§ **SHORT TASK**:
Copy the entries from the line containing "Where should I" through the end of the entries, inclusive, substituting "separator" for "divider" and changing nothing else. Leave the pictures out of your answer.

━━ DATA IN THIS EXERCISE ━━

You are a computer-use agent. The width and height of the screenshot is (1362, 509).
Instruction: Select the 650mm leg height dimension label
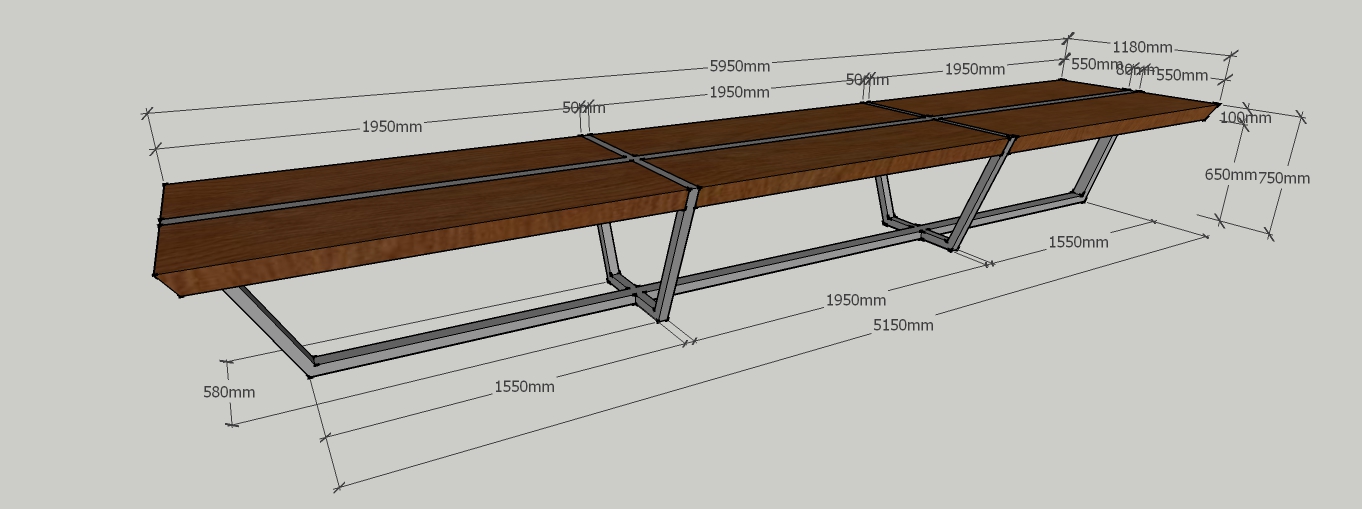tap(1229, 174)
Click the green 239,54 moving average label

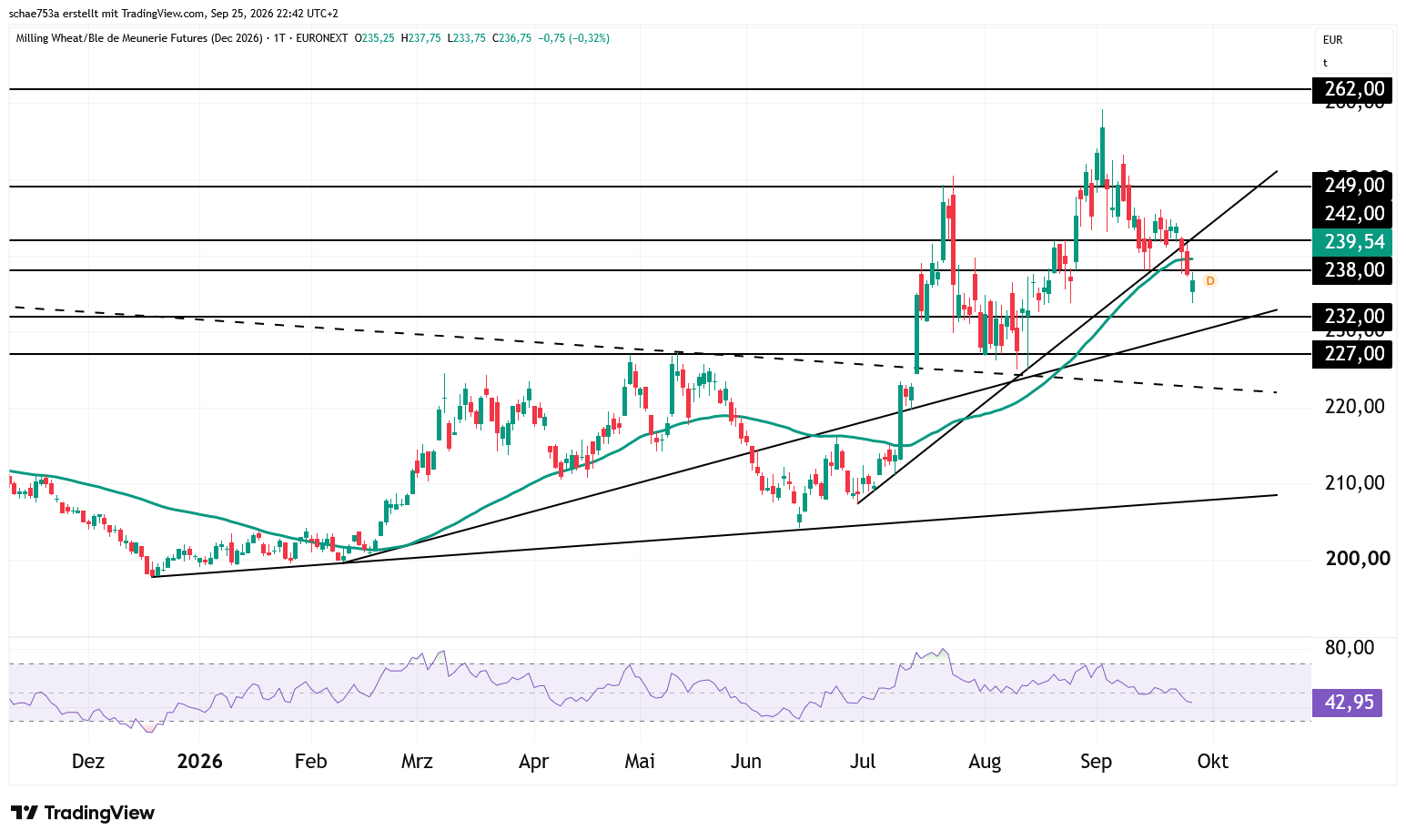click(x=1352, y=242)
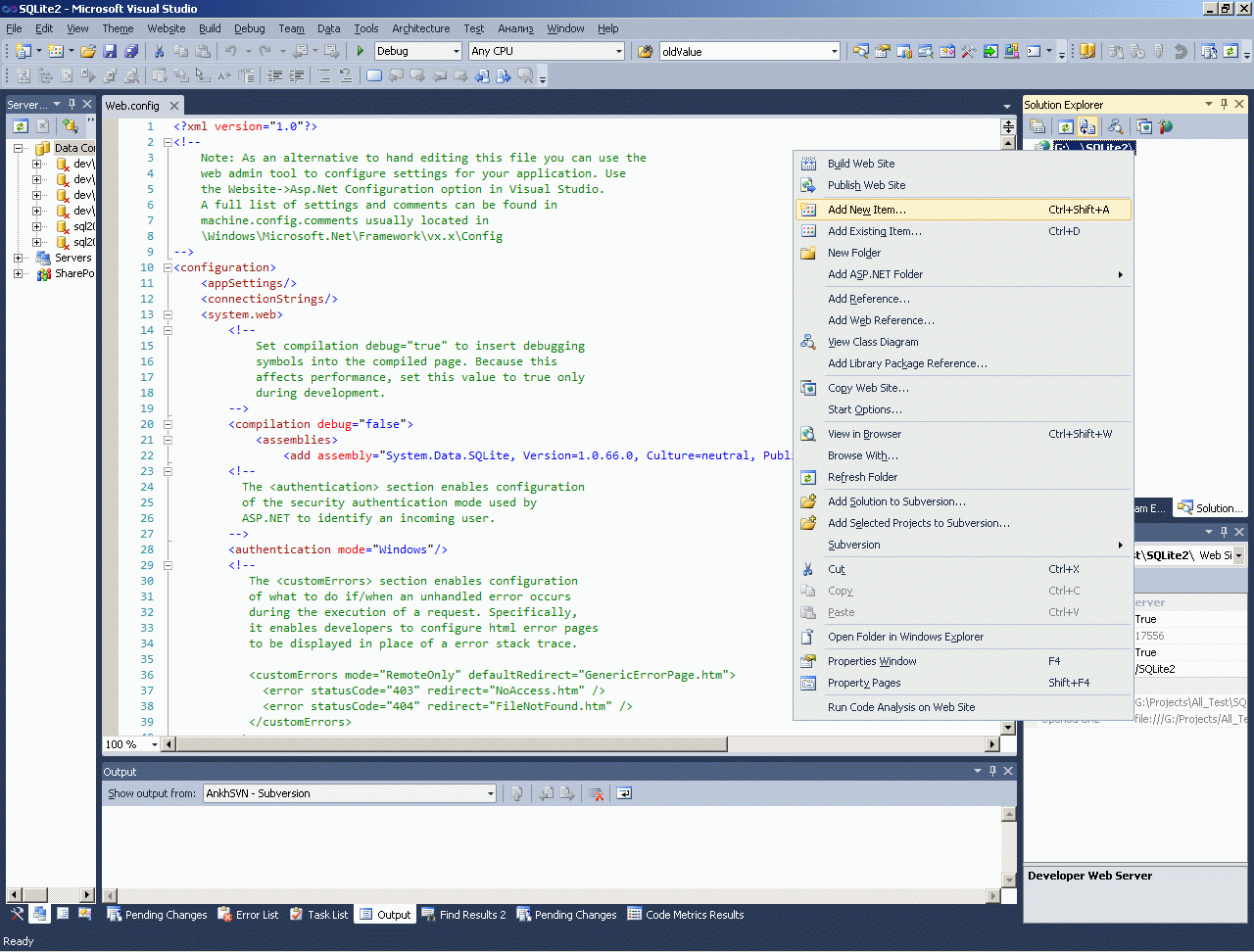
Task: Toggle auto-hide pin on Solution Explorer
Action: point(1224,104)
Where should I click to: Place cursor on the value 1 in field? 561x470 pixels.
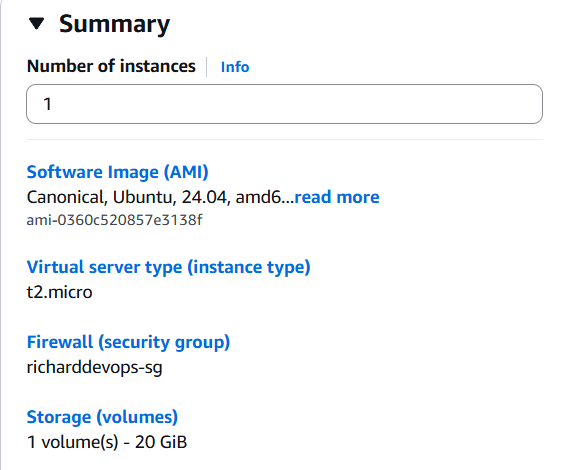tap(47, 104)
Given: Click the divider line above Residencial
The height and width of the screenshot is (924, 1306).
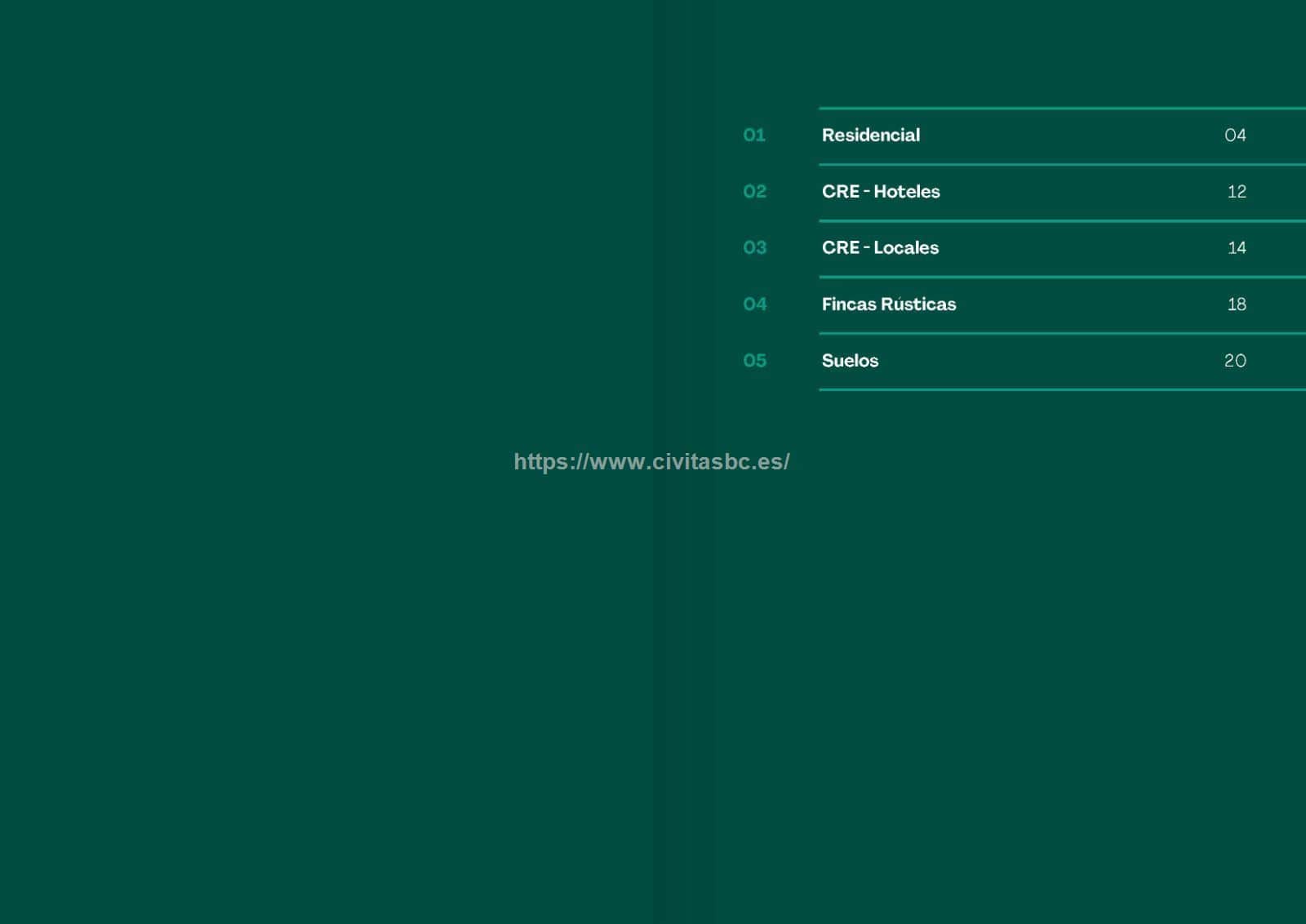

━━━

§ **ANSWER TO THIS TASK**:
Where should I click to: Place cursor on the value 1 in field? 561x470 pixels.
tap(47, 104)
Given: Click the separator line above Residencial
The height and width of the screenshot is (924, 1306).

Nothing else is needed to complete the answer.